Google Cloud Big Data and Machine Learning Blog

Innovation in data processing and machine learning technology

Scheduling Dataflow pipelines using App Engine Cron Service or Cloud Functions

Monday, April 11, 2016

Posted by Mete Atamel, Developer Advocate

Google Cloud Dataflow provides a unified programming model for batch and stream data processing along with a managed service to execute parallel data processing pipelines on Google Cloud Platform.

Once a Dataflow pipeline is created, it can be tested locally using DirectPipelineRunner, and if everything looks good, it can be manually executed as a job in Dataflow Service by triggering DataflowPipelineRunner or BlockingDataflowPipelineRunner with Apache Maven or Dataflow Eclipse Plugin. You can monitor the progress of your submitted job with Dataflow Monitoring Interface from Cloud Platform Console or Dataflow Command-line Interface from gcloud.

Need for scheduling

This is all great for manual execution of pipelines but in a real-world data processing system, everything is automated or scheduled. One question that comes up quite often: "how do you schedule Dataflow pipelines to execute periodically or with some kind of a trigger?"

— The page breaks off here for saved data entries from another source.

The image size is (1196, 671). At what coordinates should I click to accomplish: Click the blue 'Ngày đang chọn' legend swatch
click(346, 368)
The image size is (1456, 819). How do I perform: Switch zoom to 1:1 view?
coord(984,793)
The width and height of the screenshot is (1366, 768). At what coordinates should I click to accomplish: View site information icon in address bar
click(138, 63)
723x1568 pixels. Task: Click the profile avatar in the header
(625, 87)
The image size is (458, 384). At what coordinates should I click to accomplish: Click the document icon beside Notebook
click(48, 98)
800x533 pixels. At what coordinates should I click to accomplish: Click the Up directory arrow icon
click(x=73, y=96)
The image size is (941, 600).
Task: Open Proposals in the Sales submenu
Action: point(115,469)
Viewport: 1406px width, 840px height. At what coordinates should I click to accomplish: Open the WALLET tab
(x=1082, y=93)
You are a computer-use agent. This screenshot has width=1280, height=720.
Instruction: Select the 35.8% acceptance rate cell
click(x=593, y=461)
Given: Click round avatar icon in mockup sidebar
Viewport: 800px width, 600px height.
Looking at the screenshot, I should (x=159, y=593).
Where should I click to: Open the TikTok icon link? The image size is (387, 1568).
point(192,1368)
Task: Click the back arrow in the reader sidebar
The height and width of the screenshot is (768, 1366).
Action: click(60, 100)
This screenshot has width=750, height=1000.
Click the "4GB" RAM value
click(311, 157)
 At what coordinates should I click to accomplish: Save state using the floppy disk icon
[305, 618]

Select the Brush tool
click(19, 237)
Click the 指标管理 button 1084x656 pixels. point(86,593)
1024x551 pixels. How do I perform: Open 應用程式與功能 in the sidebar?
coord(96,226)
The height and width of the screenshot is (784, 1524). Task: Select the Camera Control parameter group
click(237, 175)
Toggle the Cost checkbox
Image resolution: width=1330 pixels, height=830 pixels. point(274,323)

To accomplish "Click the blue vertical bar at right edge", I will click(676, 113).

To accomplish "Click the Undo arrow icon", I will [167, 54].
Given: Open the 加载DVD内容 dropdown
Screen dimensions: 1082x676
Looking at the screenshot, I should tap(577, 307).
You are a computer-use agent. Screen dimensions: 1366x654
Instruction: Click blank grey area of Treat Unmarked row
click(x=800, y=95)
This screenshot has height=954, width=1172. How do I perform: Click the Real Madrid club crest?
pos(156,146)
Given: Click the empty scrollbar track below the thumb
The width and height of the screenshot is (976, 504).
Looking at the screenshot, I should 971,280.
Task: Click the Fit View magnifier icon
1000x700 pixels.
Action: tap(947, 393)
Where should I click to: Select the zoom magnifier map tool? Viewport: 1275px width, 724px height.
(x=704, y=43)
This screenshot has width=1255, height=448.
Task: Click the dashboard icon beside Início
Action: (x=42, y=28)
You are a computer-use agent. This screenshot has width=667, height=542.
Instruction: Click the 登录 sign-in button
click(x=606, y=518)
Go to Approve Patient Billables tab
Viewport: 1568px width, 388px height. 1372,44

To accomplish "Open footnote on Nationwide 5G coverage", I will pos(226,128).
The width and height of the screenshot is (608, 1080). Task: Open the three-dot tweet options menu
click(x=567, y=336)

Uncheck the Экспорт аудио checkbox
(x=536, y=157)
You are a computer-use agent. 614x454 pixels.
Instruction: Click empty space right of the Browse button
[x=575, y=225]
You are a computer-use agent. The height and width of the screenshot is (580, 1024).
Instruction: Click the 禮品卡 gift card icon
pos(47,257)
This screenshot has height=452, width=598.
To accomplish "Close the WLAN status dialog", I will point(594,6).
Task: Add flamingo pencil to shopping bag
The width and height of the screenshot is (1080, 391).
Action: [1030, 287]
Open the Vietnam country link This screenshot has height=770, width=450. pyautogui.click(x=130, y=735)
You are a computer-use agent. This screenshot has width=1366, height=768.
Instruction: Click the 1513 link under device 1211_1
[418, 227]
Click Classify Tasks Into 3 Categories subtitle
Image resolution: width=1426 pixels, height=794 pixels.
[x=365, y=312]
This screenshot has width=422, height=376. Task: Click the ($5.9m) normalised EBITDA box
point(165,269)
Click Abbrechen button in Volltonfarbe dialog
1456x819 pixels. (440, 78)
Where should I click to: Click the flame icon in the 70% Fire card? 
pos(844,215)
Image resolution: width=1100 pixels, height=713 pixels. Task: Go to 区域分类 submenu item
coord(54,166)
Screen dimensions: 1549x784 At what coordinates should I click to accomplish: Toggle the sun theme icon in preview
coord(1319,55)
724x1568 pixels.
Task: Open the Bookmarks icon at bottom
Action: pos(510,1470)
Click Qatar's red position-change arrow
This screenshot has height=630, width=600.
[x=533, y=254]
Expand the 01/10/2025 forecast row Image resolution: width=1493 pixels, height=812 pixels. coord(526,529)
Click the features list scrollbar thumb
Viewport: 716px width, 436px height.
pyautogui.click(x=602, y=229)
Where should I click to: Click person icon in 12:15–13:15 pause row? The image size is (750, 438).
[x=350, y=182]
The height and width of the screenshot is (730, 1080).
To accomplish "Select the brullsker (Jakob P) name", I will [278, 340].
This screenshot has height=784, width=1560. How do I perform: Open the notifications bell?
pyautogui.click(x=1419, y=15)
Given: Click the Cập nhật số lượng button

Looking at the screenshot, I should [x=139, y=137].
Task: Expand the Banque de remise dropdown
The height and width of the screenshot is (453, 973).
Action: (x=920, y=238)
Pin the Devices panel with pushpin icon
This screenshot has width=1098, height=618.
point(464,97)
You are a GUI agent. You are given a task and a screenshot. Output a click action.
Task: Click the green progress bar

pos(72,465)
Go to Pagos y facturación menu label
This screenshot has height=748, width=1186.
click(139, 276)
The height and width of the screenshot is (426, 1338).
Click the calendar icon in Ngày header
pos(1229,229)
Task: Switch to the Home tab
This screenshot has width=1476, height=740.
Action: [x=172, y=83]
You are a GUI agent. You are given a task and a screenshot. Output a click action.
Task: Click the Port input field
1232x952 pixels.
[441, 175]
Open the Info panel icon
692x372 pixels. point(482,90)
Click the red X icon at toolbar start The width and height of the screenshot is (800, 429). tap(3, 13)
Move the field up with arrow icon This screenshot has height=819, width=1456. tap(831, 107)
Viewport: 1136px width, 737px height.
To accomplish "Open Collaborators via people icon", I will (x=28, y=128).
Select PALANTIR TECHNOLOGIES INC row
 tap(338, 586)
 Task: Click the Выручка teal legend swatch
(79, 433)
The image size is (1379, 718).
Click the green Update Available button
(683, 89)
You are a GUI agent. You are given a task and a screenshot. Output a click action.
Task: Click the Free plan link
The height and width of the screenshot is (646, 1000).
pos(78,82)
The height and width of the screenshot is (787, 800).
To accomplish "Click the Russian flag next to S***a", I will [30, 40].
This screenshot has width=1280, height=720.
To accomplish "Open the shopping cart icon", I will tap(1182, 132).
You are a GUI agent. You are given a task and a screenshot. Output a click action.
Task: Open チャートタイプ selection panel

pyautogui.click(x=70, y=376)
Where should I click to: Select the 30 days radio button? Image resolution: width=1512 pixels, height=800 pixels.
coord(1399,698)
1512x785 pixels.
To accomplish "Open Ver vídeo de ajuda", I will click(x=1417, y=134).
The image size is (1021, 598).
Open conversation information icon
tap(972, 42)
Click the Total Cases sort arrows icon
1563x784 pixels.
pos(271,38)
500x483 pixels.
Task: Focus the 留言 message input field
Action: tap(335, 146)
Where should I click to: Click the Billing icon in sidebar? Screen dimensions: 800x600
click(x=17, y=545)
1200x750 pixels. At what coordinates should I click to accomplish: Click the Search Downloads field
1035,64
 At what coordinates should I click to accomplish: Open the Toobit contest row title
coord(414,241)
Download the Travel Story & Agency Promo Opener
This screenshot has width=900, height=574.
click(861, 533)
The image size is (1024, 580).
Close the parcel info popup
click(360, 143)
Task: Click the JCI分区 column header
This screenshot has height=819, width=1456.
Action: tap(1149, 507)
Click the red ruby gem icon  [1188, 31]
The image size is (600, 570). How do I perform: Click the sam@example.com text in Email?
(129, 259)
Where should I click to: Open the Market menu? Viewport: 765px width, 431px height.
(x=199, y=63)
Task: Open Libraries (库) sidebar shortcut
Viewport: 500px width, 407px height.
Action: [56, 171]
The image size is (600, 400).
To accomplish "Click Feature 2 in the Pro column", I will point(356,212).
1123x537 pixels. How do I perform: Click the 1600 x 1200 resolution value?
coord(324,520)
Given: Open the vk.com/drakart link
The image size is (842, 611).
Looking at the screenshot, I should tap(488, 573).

Currently, there's no built-in mechanism in Dataflow to schedule pipelines but there are a couple of options within Cloud Platform that can help with scheduling pipelines, namely App Engine Cron Service and Cloud Functions.

In the rest of this post, I'll outline App Engine Cron Service and Cloud Functions and how they can be used to schedule Dataflow pipelines.

App Engine Cron Service

App Engine Cron Service allows you to configure and run cron jobs at regular intervals. These cron jobs are a little different from regular Linux cron jobs in that they cannot run any script or command. They can only invoke a URL defined as part of your App Engine app via HTTP GET. In return, you don’t have to worry about how or where the cron job is running. App Engine infrastructure takes care of making sure that your cron job runs at the interval that you want it to run.

This is a perfect fit for Dataflow scheduling. One solution is that you can configure a Servlet on App Engine to trigger a Dataflow pipeline and then have the App Engine Cron Service invoke that Servlet periodically to execute a Dataflow pipeline.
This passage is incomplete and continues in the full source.